* Begin Records provided *

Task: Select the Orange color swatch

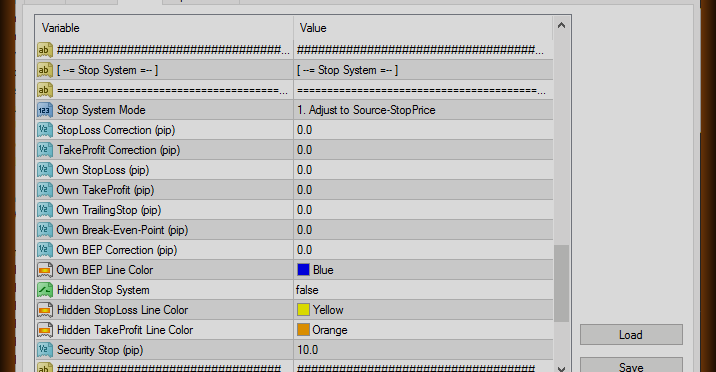Action: click(303, 330)
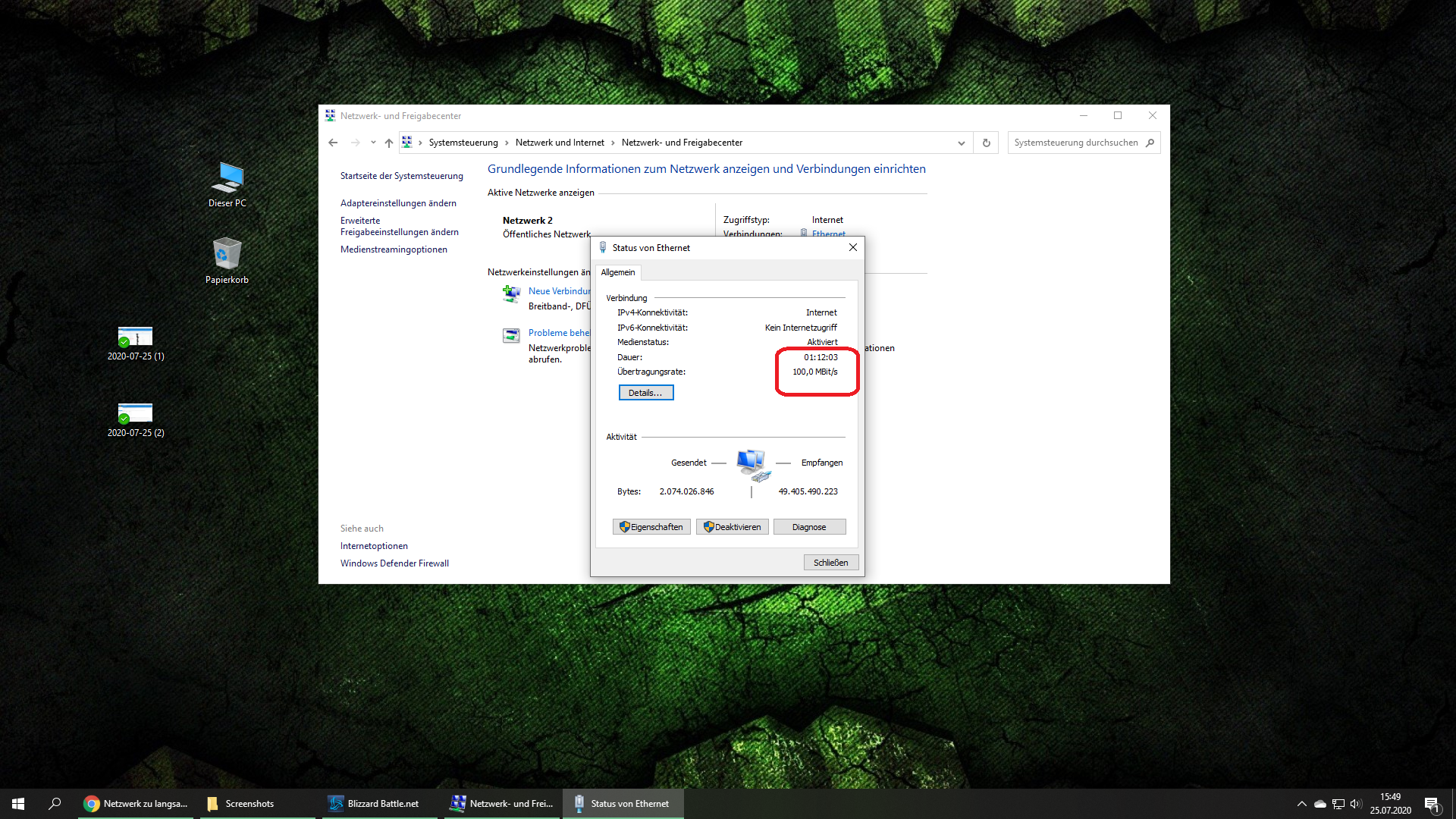Open the notification center icon

(1432, 804)
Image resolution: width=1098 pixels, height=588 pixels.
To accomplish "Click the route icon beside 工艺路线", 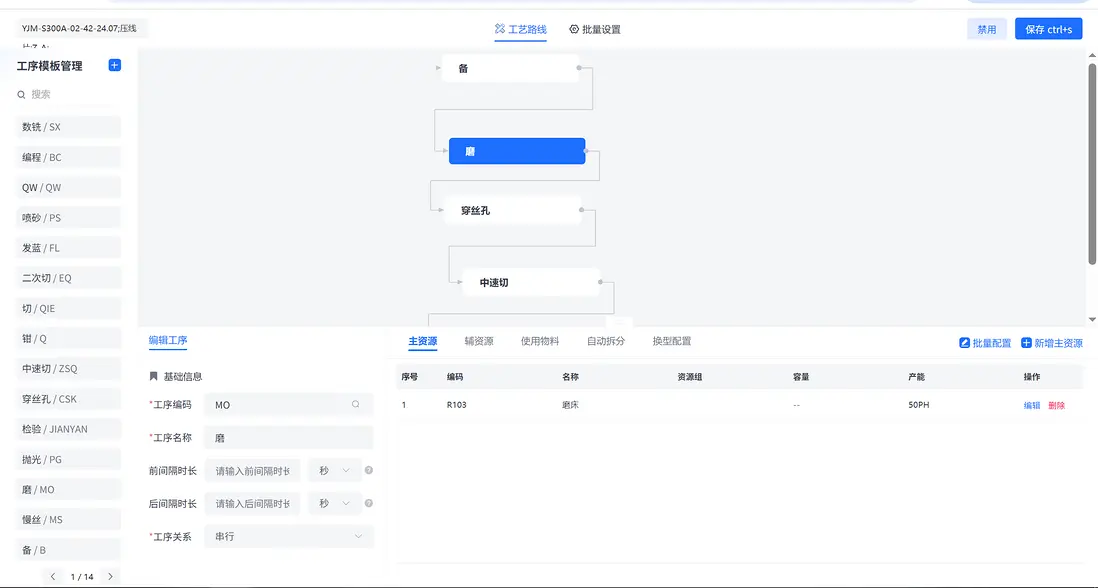I will click(500, 29).
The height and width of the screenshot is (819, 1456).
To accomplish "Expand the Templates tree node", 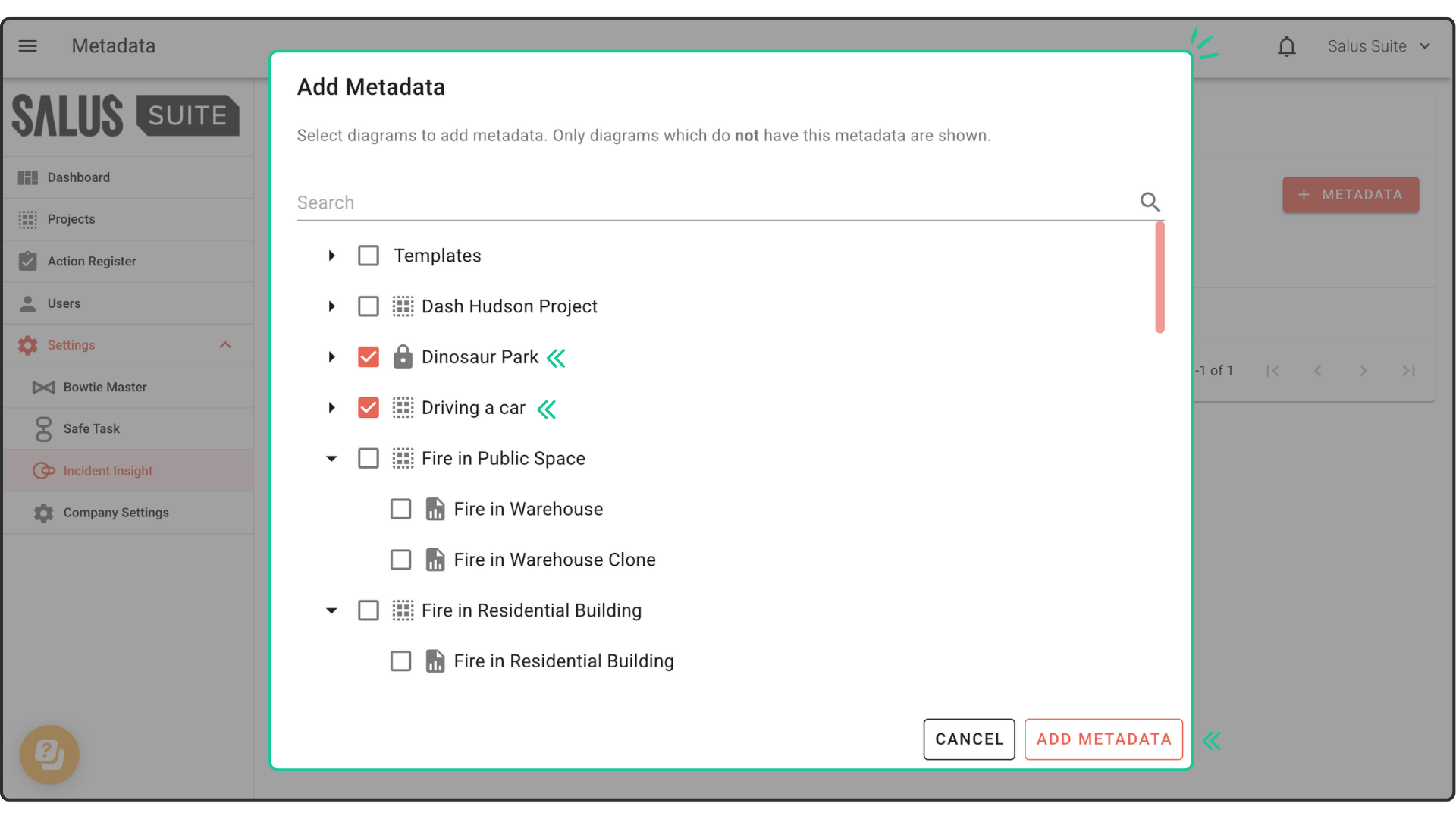I will pos(331,256).
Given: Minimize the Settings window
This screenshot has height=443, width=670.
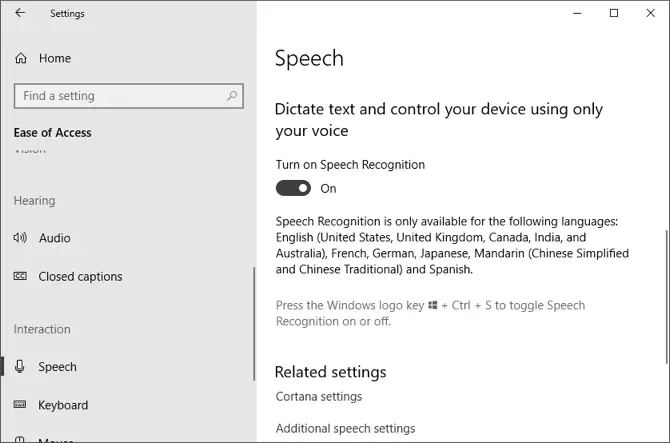Looking at the screenshot, I should (578, 13).
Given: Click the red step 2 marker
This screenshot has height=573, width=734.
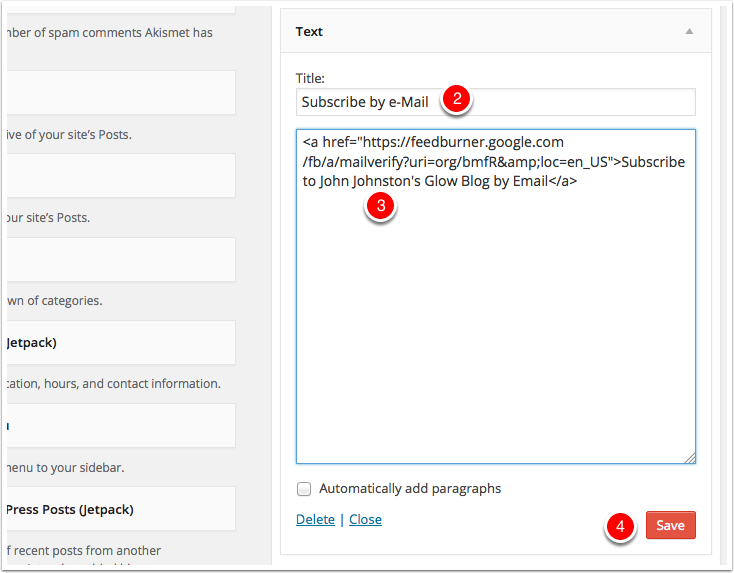Looking at the screenshot, I should (456, 99).
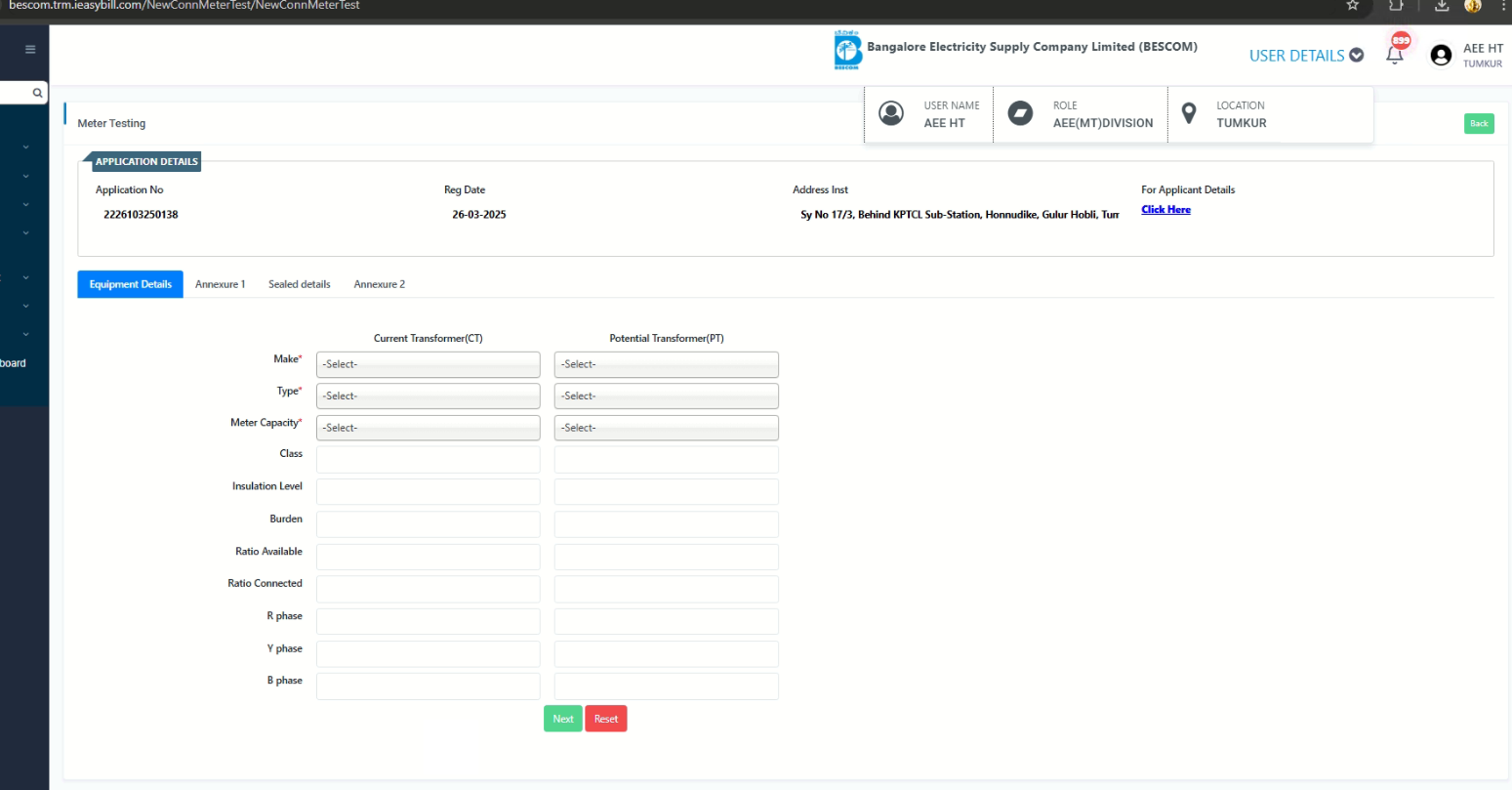Image resolution: width=1512 pixels, height=790 pixels.
Task: Click the sidebar search magnifier icon
Action: [37, 93]
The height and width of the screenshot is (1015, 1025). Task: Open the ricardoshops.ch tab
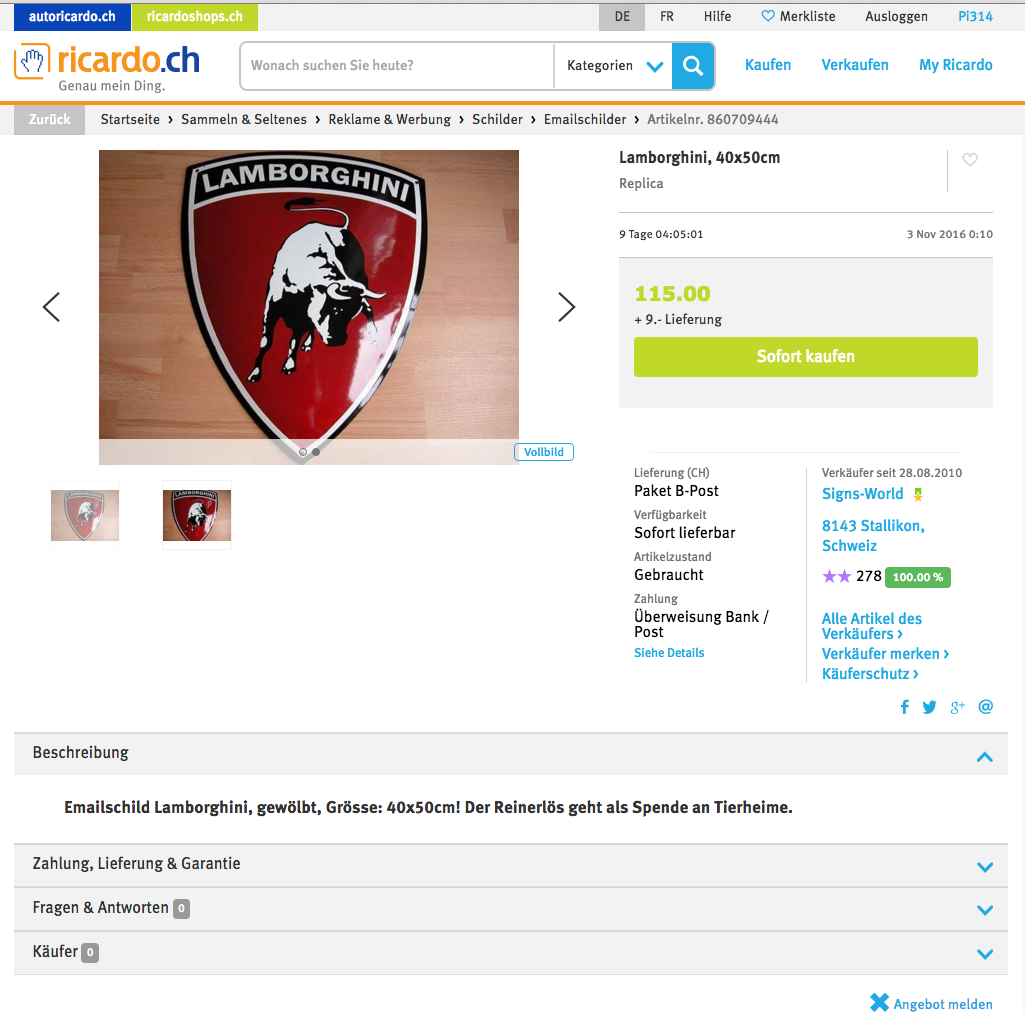pos(195,17)
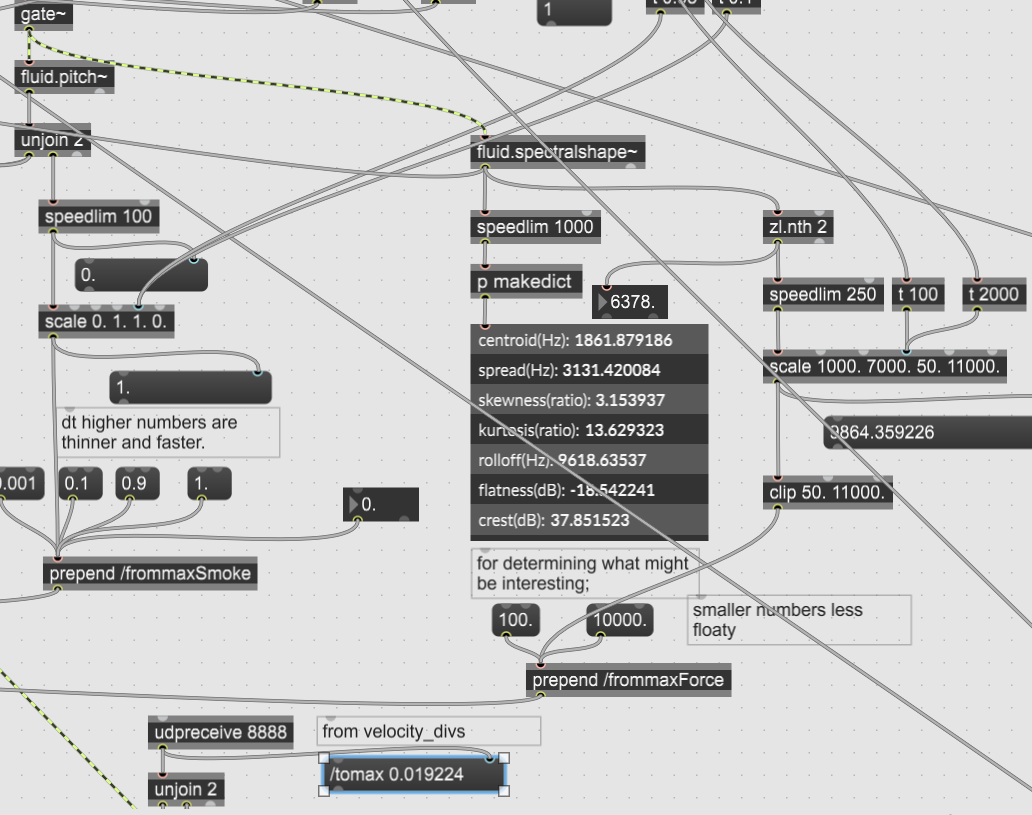Select the fluid.pitch~ object
The image size is (1032, 815).
65,77
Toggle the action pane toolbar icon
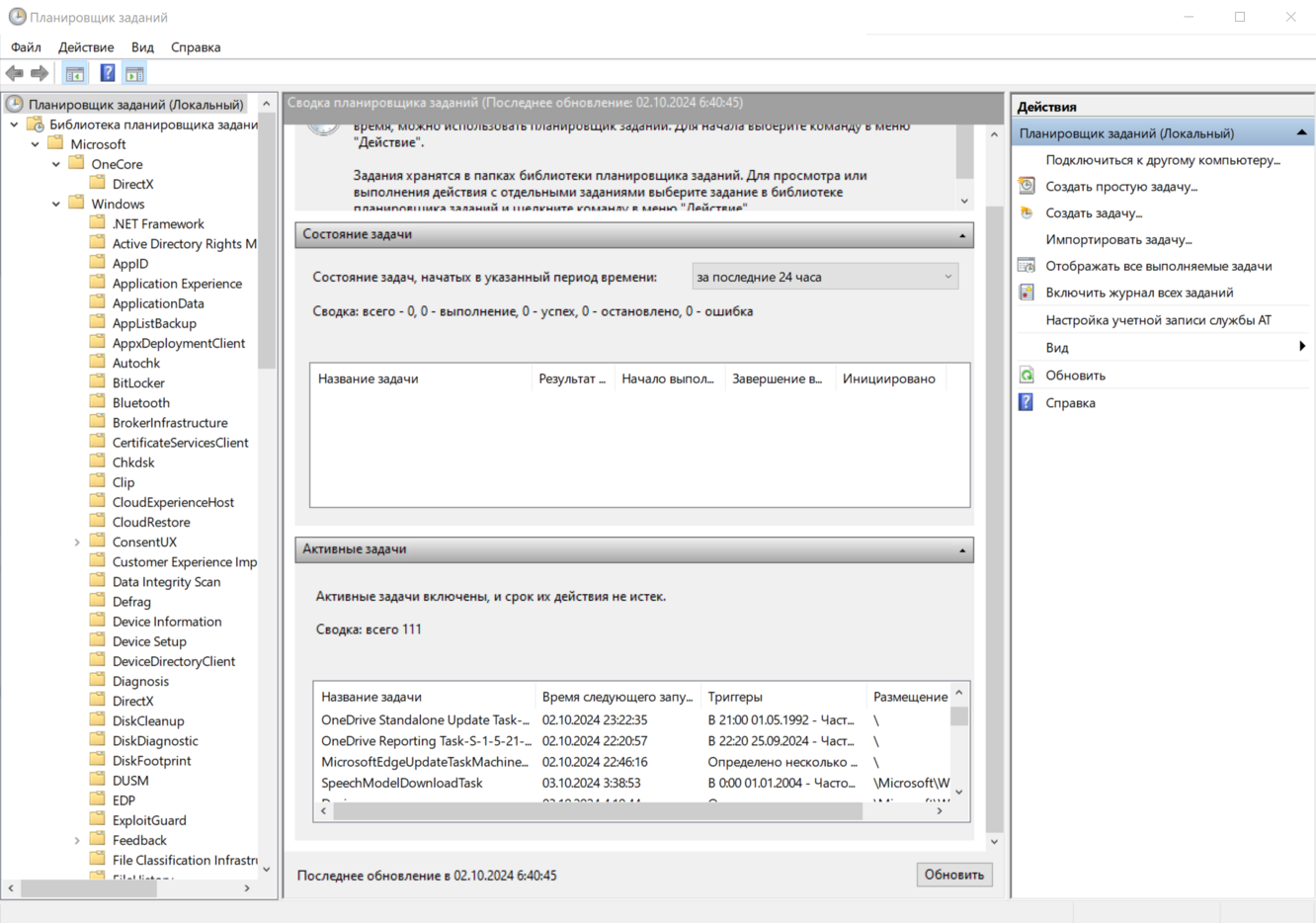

* End Records provided *

Repeat word for word the part of the items that opens with the line containing "Given: Minimize the Settings window" and runs through the end of the items, including both ends. Leave the pictures out of your answer.

Result of this task —
Given: Minimize the Settings window
This screenshot has height=443, width=670.
Looking at the screenshot, I should (578, 13).
Given: Click the red step 2 marker
This screenshot has height=573, width=734.
Looking at the screenshot, I should (456, 99).
Image resolution: width=1512 pixels, height=790 pixels.
Task: Click the sidebar search magnifier icon
Action: [37, 93]
The height and width of the screenshot is (1015, 1025). Task: Open the ricardoshops.ch tab
pos(195,17)
Select the fluid.pitch~ object
The image size is (1032, 815).
65,77
Toggle the action pane toolbar icon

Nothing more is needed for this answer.